A small apparent drop (to a prevalence of 9%) in the 2015 DHS was the result of a change in methodology; measured on a consistent basis, the prevalence was essentially unchanged from the 2011 survey.

3

This is part of a systematic pattern of HIV prevention efforts targeting women and excluding men (Watkins 2011).

4

For the per-year question about unprotected sex, the correct answer is 10; for the per-act equivalent, the closest possible answer to the truth is 0. In the absence of condom failures, the correct answer for both the per-year and per-act condom-protected sex questions is 0.

5

These questions measure the respondents’ perceived risk of contracting HIV from various sexual behaviors, not their perceived probability of currently being HIV positive. Our measured probabilities are comparable to other measurements from Malawi. For example, Delavande and Kohler (2012) found a mean per-act risk for unprotected sex of 87%, compared with 83% in our data.

6

The results in Table 1 are qualitatively identical if we omit the sexual activity index or the interviewer fixed effects from the controls (Tables A2 and A3, online appendix).

7

The information treatment mentioned only the annual transmission risk for unprotected sex, and the figure provided for the true risk was 10%. The true transmission risk per act is approximately 0.1%.

8

Similarly, Delavande et al. (2017) found that subjective beliefs are affected by the exact wording of the question—in that research, framing a question as being about mortality versus survival.

9

Ideally, we would have directly observed some interviews to measure the microprocesses that drove the knowledge spillovers. We do not do this for two reasons. First, the study was not designed to measure these spillovers. Second, direct participation in the survey by outsiders, especially White foreigners, can itself affect respondents’ behaviors (Cilliers et al. 2015).

10

The standard errors in this specification may be overstated because of multicollinearity between age, years of schooling, and years sexually active. Table A8 in the online appendix shows that the condition number for the three variables is nearly 18; a figure greater than 10 can indicate that coefficients are unstable. However, the variance inflation factors are all well below the usual cutoff of 10.

11

Form 1 in Malawi is the equivalent of ninth grade in the United States.

12

HIV education was moved from other subjects into a course called life skills in the early 2000s (Chamba 2009). When this change was initially rolled out in 2001–2002, HIV was included only in the secondary school life-skills curriculum. The current life skills curriculum in upper primary school (grades P5–P8) is supposed to include HIV education, but there are many constraints to implementation (Chirwa and Naidoo 2014). Based on conversations with Ministry of Education officials in Malawi in 2012, at that time HIV education was done only in secondary schools.

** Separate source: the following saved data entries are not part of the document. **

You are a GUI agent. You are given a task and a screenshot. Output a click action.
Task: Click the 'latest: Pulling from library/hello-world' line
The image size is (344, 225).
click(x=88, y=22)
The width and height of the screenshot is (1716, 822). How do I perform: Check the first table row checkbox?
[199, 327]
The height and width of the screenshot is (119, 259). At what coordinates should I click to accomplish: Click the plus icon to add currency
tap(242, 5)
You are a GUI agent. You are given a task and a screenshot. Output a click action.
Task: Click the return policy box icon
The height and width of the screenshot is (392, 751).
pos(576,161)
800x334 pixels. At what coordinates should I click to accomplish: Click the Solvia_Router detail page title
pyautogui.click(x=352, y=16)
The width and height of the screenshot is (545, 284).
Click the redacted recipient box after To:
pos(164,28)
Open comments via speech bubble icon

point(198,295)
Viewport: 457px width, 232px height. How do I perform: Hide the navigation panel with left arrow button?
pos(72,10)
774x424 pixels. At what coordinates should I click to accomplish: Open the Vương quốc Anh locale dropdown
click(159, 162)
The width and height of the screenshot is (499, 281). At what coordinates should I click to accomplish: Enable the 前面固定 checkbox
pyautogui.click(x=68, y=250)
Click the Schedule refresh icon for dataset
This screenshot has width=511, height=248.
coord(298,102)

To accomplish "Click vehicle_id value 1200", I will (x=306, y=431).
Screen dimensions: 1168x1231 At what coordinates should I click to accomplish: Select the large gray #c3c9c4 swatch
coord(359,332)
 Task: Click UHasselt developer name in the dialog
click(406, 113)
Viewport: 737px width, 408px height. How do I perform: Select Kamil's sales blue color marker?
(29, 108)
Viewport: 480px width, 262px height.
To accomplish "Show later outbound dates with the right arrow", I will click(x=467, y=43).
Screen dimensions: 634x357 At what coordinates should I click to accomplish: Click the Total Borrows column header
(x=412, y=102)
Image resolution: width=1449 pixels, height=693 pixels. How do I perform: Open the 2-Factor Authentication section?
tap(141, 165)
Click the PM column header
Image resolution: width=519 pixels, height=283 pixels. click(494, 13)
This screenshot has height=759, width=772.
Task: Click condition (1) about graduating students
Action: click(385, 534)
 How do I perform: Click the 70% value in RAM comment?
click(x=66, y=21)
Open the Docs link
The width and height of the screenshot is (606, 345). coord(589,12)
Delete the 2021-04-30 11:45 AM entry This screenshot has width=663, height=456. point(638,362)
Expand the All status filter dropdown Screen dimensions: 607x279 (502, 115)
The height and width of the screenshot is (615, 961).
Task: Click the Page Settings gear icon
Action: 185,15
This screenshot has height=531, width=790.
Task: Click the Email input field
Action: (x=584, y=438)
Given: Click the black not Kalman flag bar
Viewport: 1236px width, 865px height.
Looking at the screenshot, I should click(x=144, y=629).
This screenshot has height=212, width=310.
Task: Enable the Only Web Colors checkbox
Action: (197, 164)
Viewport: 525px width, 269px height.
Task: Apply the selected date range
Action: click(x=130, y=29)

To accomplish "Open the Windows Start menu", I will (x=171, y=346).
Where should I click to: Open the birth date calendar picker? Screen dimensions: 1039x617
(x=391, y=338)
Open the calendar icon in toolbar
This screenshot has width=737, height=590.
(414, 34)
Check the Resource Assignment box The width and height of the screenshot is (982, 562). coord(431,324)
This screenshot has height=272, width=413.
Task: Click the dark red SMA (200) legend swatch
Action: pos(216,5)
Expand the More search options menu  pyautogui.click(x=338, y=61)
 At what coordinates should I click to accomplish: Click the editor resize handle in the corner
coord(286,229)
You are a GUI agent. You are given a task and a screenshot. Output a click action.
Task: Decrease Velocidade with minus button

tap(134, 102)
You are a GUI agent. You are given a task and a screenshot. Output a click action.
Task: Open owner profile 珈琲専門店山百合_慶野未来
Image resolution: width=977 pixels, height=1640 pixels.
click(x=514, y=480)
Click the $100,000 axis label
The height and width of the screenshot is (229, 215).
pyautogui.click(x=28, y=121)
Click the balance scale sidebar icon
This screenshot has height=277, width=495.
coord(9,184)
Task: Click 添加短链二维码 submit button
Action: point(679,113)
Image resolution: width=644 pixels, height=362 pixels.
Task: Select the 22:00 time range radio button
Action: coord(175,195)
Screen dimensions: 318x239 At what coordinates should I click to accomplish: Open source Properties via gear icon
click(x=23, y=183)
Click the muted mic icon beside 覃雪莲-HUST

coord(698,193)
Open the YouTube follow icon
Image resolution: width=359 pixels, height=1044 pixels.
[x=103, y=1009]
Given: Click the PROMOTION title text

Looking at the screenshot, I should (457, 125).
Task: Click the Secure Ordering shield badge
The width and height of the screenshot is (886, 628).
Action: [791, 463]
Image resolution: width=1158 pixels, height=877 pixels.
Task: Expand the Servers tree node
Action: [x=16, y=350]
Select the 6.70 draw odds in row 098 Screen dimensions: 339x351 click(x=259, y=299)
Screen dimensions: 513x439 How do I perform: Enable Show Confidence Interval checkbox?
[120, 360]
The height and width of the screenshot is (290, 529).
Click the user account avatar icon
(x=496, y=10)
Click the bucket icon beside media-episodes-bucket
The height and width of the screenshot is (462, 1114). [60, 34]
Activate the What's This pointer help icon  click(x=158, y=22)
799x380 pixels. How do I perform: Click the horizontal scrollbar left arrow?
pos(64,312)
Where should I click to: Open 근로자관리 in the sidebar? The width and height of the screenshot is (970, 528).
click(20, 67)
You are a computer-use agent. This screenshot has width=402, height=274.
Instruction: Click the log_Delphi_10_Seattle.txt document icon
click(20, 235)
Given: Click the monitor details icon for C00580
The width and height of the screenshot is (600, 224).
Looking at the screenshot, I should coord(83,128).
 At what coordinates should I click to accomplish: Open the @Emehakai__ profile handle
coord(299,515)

An examination of the textbooks for the secondary-school life skills courses revealed HIV content in all four grades, but HIV transmission risks were covered only in Form 2 (Kadyoma et al. 2012).

13

This idea is supported by the correlation between risk beliefs and schooling for the control group: more schooling is associated with higher priors (see Table A10, online appendix).

14

Another potential explanation for the fact that more-educated people respond less to the treatment is that education may make people more confident and better able to withstand influence from outsiders. We cannot directly test this explanation against the effect of HIV education on the strength of people’s priors.